Healthcare reform and late term abortion are serious topics of concern in America today, especially the former, which is why Missouri made a point of passing laws in regards to them. As The Source reported yesterday, the belief was that after months languishing on his desk the healthcare compact legislation would be vetoed without comment; so no signature is certainly better than Nixon cracking out the veto pen. There was also concern over the fate of the late term abortion bill, which likewise avoided the axe.
However, every time Jay Nixon fails to personally enact (or veto) legislation he undermines the (perceived) image that he actually governs anything:
Groups on both sides of the [abortion] issue were disappointed in the governor’s refusal to take a decisive stance.

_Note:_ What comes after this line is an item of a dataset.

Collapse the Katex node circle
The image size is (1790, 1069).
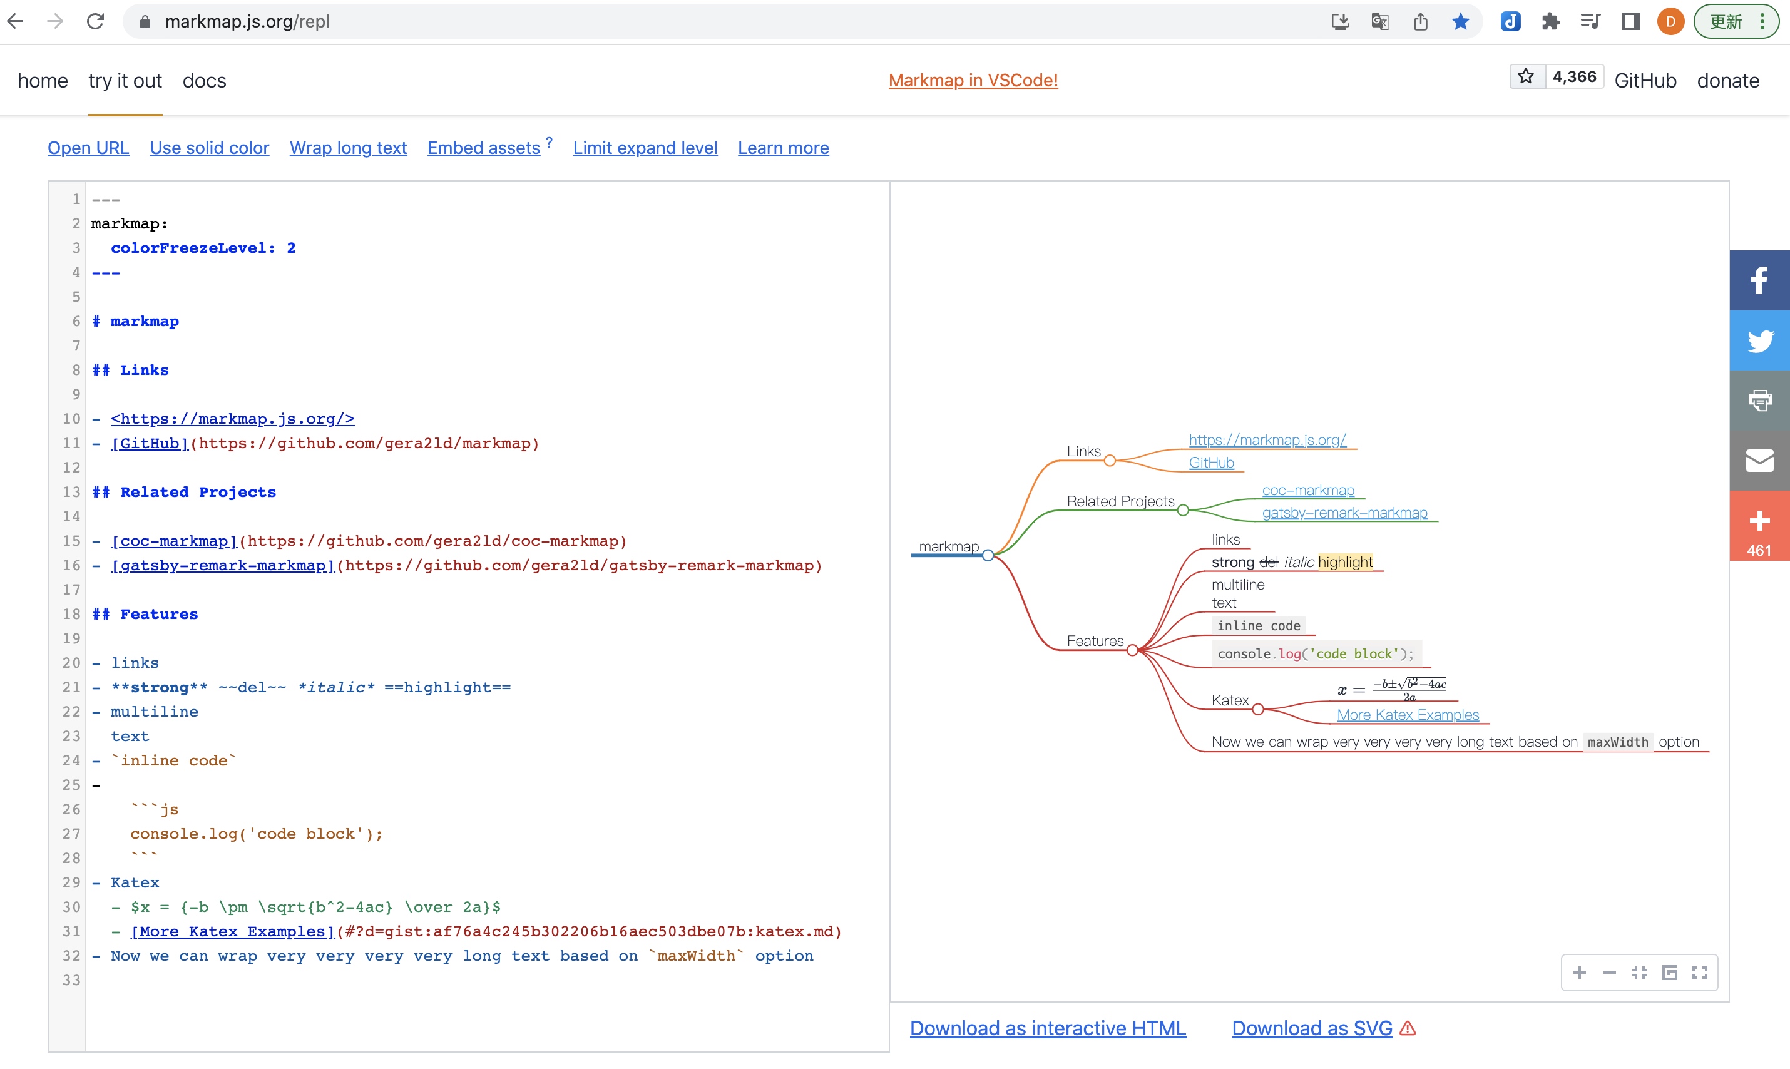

They’re not alone. In addition to advocacy groups being frustrated over his inability to take positions, lawmakers have been left fuming over his vetoes of bi-partisan legislation and his complete lack of input during drafting sessions.
So, what has Nixon signed into (or out of) law recently?
He managed to sign bills that drug test welfare recipients, that further push political correctness by striking the legal term “mental retardation” from all Missouri documents, and that optimistically claim to outlaw synthetic marijuana (which may end up costing over $100 million in tax revenue), among other smaller issues.
Likewise, he vetoed a bi-partisan bill to keep Missouri relevant in the presidential primary process and another to require voter ID at the polls, in addition to vetoing the Congressional redistricting map - before being overridden.
But when it comes to major national issues like healthcare and late-term abortions he continues his streak of being all over the place by keeping his opinions (and ink) to himself. As the Missouri Record opines:
Perhaps Nixon is ashamed to be a Democrat. Or maybe he's pretending not to be a Democrat. At times, though, it seems he's pretending not to be governor.